I hope we can get more info using this file. Another option would be to give it a try with a single node and remove the executor = ‘slurm’ in the nextflow.config.

Hope it helps

Hi @abore,

I managed to execute the standard pipeline, so I think the problem was within the scheduler.

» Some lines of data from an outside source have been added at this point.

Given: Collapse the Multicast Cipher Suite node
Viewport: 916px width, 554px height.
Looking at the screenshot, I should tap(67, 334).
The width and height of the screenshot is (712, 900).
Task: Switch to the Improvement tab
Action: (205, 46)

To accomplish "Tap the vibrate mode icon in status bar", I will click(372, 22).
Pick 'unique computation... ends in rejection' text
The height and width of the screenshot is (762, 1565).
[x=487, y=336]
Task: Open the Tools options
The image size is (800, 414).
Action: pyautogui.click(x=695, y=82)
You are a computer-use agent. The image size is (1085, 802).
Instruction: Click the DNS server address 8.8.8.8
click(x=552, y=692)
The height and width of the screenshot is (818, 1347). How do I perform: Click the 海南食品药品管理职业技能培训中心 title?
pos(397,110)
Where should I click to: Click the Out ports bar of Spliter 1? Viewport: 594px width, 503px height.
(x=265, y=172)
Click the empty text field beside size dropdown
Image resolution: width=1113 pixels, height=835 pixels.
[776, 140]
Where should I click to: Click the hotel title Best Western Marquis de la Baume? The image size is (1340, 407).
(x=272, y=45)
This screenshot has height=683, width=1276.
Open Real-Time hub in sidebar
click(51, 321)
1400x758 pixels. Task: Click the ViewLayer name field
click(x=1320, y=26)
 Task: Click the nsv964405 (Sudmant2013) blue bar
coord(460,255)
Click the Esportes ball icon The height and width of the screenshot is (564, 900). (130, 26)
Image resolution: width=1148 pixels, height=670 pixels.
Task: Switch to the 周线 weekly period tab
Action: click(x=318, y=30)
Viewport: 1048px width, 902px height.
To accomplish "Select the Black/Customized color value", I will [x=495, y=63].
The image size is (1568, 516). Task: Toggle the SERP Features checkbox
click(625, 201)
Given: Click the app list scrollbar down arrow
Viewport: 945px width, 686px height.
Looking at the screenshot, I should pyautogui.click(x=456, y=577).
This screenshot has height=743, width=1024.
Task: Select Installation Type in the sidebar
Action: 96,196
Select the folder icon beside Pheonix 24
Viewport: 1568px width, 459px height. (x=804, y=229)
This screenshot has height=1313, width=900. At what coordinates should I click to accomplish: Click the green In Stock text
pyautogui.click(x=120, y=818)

The requested file looks as follows for each process it was trying to lunch:

Jan-20 21:32:56.643 [main] DEBUG nextflow.executor.ExecutorFactory - << taskConfig executor: slurm
Jan-20 21:32:56.644 [main] DEBUG nextflow.executor.ExecutorFactory - >> processorType: 'slurm'
Jan-20 21:32:56.653 [main] DEBUG nextflow.executor.ExecutorFactory - << taskConfig executor: slurm
Jan-20 21:32:56.653 [main] DEBUG nextflow.executor.ExecutorFactory - >> processorType: 'slurm'
Jan-20 21:32:56.662 [main] DEBUG nextflow.executor.ExecutorFactory - << taskConfig executor: slurm
Jan-20 21:32:56.663 [main] DEBUG nextflow.executor.ExecutorFactory - >> processorType: 'slurm'
Jan-20 21:32:56.669 [main] DEBUG nextflow.executor.ExecutorFactory - << taskConfig executor: slurm
Jan-20 21:32:56.669 [main] DEBUG nextflow.executor.ExecutorFactory - >> processorType: 'slurm'
Jan-20 21:32:56.678 [main] DEBUG nextflow.executor.ExecutorFactory - << taskConfig executor: slurm
Jan-20 21:32:56.678 [main] DEBUG nextflow.executor.ExecutorFactory - >> processorType: 'slurm'
Jan-20 21:32:56.681 [main] DEBUG nextflow.executor.ExecutorFactory - << taskConfig executor: slurm
Jan-20 21:32:56.681 [main] DEBUG nextflow.executor.ExecutorFactory - >> processorType: 'slurm'
Jan-20 21:32:56.684 [main] DEBUG nextflow.executor.ExecutorFactory - << taskConfig executor: slurm
Jan-20 21:32:56.685 [main] DEBUG nextflow.executor.ExecutorFactory - >> processorType: 'slurm'
Jan-20 21:32:56.687 [main] DEBUG nextflow.executor.ExecutorFactory - << taskConfig executor: slurm
Jan-20 21:32:56.688 [main] DEBUG nextflow.executor.ExecutorFactory - >> processorType: 'slurm'
Jan-20 21:32:56.691 [Task submitter] DEBUG nextflow.executor.GridTaskHandler - Failed to submit process Denoise_DWI (S1) > exit: 1; workDir: /projects/ricarlojo/Tractoflow-adap-workspace/results-n2/work/0c/8afc41303ff109a13dcce4900b8baf
sbatch: error: You have to specify an account. Usage of default accounts is forbidden.
sbatch: error: Batch job submission failed: Invalid account or account/partition combination specified

You are right, it was definitively an issue with the way you submitted your command with slurm.
Tell me if you get any tractoflow related errors.